The Latest News

the latest news and happenings and thoughts and stories of All Saints

IMG_0403.JPGRoss Guthrie has been a follower of Jesus Christ for over thirty years. He was not raised in a Christian home. Growing up, he did not go to church except for more than a handful of times with his grandmother. He began attending a Southern Baptist church in Pinckneyville, Illinois when he was sixteen. He had begun to date a young lady who invited him to church, which stirred the many spiritual questions that had arisen the previous summer. When Ross attended church and heard the preaching about Jesus Christ, he was amazed that Jesus was the answer to all of his spiritual questions. He put his faith in Christ after a few months of listening and asking questions. It was his new girlfriend and her family that was the primary means that God used to reach him and to give him hope in Jesus Christ. He married that girl five years later. Ross and Katherine have been married for twenty-six years, and the Lord has blessed them with a wonderful family of ten children, eight daughters and two sons. They are Hannah (25), Nathaniel (23), Sarah (21), Rebekah (19), Susannah (17), Myrah (15), Karrah (13), Alaynah (9), Benjamin (6), and Lydiah (4).

Ross attended Union University, and while there he was active in various ministries among youth and evangelistic ministries to the poor. After Ross and Katherine were married, they began attending Trinity Bible Church in Jackson. After graduation, Ross worked in a mental health setting and then at Youth Town of TN where he and Katherine worked as house parents. In both jobs, he helped establish programs that did not exist before. This became a recurring theme in his life and work. God has used him in various ministries and in local church ministry to establish new ministries and works. Ross attended Dallas Theological Seminary part-time for one year and completed eight hours of credit. As the Lord continued to add to their family, it made things difficult financially to support his growing family and complete a Masters degree, and so he moved back to Jackson, chose to work, support his family, and be useful to his local church.
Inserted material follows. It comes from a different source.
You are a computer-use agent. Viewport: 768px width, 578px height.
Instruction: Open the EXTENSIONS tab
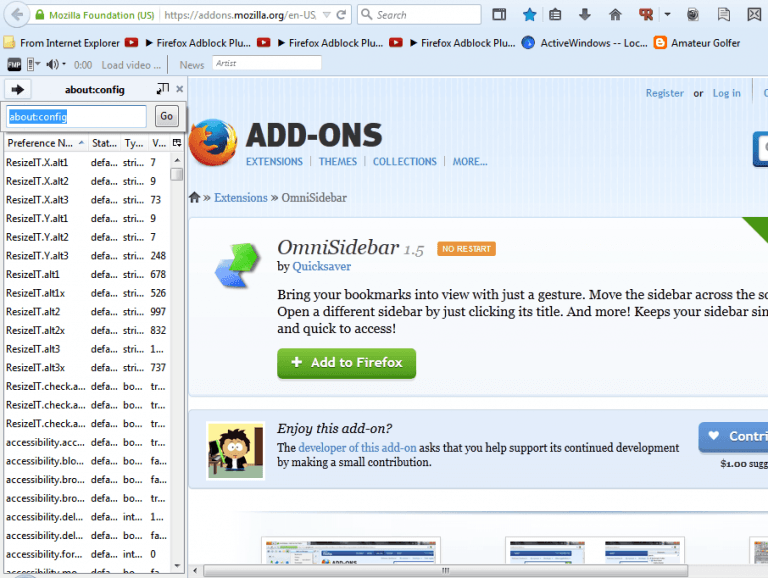(274, 161)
Ross rejoined what was then Christ Bible Church where he taught Sunday School classes for both children and adults. A family in the church owned a meat-processing business and had started a grocery store in a lower income area of town. Through their business, they began to minister to lower-income families. Ross took a leadership role with this and started Downtown Discipleship Ministries (DDM), which became a 501(c)3. DDM conducted a Bible club in the area and then progressed to after-school tutoring two days a week. A couple of years later, Ross started a small, private academy for those families and their children in order to help educate them on a daily basis. DDM employed two teachers each year as well as Ross as Executive Director.

In the meantime, Ross had been asked to be an Elder at Christ Community Church (CCC), the same church that had undergone another name change. After six years, he became a Pastor of Discipleship, which was a part-time position.

Ross discontinued the ministry downtown due to his increasing leadership role at CCC and God’s leading others to various ministries as well. Over the next ten years, he remodeled homes and did professional painting as he served as Pastor of Discipleship. He taught the Scriptures regularly in Sunday school for adults and children and small groups while also sharing some of the preaching duties. The church began to grow through hospitality as Ross and Katherine opened their home as a gathering place on Sunday afternoons and Friday evenings. This was a motivating factor for others to do the same. The congregation grew primarily in young families. Ross performed the premarital counseling among the congregation and had the joy of officiating many weddings over the last ten years.

In August 2012, Ross became a full-time pastor at CCC. He began attending Gordon-Conwell Theological Seminary and will finish a Masters of Christian Thought in May 2016. Over the last eight years, Ross felt the pull of the Anglican Communion as he led CCC, an independent evangelical church, into weekly Eucharist, liturgical worship (he used the BCP to guide Sunday worship), and observing the church calendar. He resigned his pastorate in July 2014 and was confirmed in the Anglican Communion at All Saints in November 2014. Ross was ordained a transitional deacon in November 2015 and hopes to become an ordained priest in 2016.